Wir sprechen über die Aktualisierung des PMUD, des „Nachhaltigen Urbanen Mobilitätsplans“ für die Region Bukarest-Ilfov. Das Dokument, das sich an Standards der EU-Kommission orientiert, stellt das zentrale (integrierte) Instrument der Region für Verkehrsplanung und Mobilitätsstrategien dar. Es ist also nicht übertrieben, zu behaupten, dass mit diesem Plan die Weichen für die Zukunft der Mobilität in der Region gestellt werden. 

Die Akteure

Das fertig aktualisierte Strategiedokument wurde am 11. September auf einer Veranstaltung im Bukarester Constantin Tănase-Theater der Öffentlichkeit vorgestellt.
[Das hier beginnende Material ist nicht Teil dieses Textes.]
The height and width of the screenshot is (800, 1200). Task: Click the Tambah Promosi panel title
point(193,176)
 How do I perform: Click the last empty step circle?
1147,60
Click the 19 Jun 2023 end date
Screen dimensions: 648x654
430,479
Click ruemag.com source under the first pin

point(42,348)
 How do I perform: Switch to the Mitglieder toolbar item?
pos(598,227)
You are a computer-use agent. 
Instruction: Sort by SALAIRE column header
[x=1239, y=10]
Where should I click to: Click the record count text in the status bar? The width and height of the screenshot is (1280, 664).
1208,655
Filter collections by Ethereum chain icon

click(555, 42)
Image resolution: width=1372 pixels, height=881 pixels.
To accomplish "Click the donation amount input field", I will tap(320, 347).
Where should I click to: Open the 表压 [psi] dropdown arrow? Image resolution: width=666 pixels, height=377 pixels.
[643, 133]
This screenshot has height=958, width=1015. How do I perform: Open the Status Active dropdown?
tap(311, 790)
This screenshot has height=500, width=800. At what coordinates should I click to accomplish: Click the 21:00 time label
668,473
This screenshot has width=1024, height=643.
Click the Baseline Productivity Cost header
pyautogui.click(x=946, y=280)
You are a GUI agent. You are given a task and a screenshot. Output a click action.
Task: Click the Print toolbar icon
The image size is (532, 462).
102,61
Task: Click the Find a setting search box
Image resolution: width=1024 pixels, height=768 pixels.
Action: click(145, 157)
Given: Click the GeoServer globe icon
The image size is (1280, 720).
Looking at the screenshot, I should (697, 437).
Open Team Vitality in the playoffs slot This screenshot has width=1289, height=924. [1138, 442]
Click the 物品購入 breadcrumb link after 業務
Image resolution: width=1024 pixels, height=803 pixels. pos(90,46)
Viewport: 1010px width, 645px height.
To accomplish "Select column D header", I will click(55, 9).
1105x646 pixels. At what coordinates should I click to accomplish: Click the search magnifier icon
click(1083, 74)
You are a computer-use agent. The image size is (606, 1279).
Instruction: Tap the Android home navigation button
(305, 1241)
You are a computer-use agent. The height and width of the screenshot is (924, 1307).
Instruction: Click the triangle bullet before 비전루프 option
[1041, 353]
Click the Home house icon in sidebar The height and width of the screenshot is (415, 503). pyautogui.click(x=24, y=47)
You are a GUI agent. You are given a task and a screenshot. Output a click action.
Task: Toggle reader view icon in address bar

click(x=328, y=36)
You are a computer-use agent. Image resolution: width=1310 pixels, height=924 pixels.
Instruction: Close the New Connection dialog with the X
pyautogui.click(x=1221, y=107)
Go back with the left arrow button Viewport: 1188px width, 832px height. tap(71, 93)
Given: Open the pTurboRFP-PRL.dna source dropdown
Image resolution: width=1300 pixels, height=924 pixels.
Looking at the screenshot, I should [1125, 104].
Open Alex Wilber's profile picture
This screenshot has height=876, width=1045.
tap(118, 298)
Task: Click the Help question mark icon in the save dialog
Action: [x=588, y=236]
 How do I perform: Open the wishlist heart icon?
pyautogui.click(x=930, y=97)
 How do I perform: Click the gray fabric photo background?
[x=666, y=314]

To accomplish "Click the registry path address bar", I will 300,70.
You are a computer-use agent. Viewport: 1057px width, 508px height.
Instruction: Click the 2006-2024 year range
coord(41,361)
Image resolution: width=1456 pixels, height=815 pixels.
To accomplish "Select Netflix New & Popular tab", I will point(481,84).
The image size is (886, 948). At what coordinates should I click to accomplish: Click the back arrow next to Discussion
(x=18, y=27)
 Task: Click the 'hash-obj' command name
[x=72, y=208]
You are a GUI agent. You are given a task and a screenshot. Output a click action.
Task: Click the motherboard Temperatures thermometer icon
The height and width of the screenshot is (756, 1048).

Gleichzeitig war dies die letzte Gelegenheit für Menschen aus Bukarest und Ilfov, Kritik an und Anregungen zu dem Plan loszuwerden. Der Veranstaltung ging eine Phase voraus, in der Interessierte per Mail ihre Anmerkungen einschicken konnten, nachdem der Plan Mitte August veröffentlicht wurde (die ADZ berichtete). Die Auswertung des gesammelten Feedbacks könne möglicherweise noch zu Anpassungen führen, hieß es seitens der Veranstalter. 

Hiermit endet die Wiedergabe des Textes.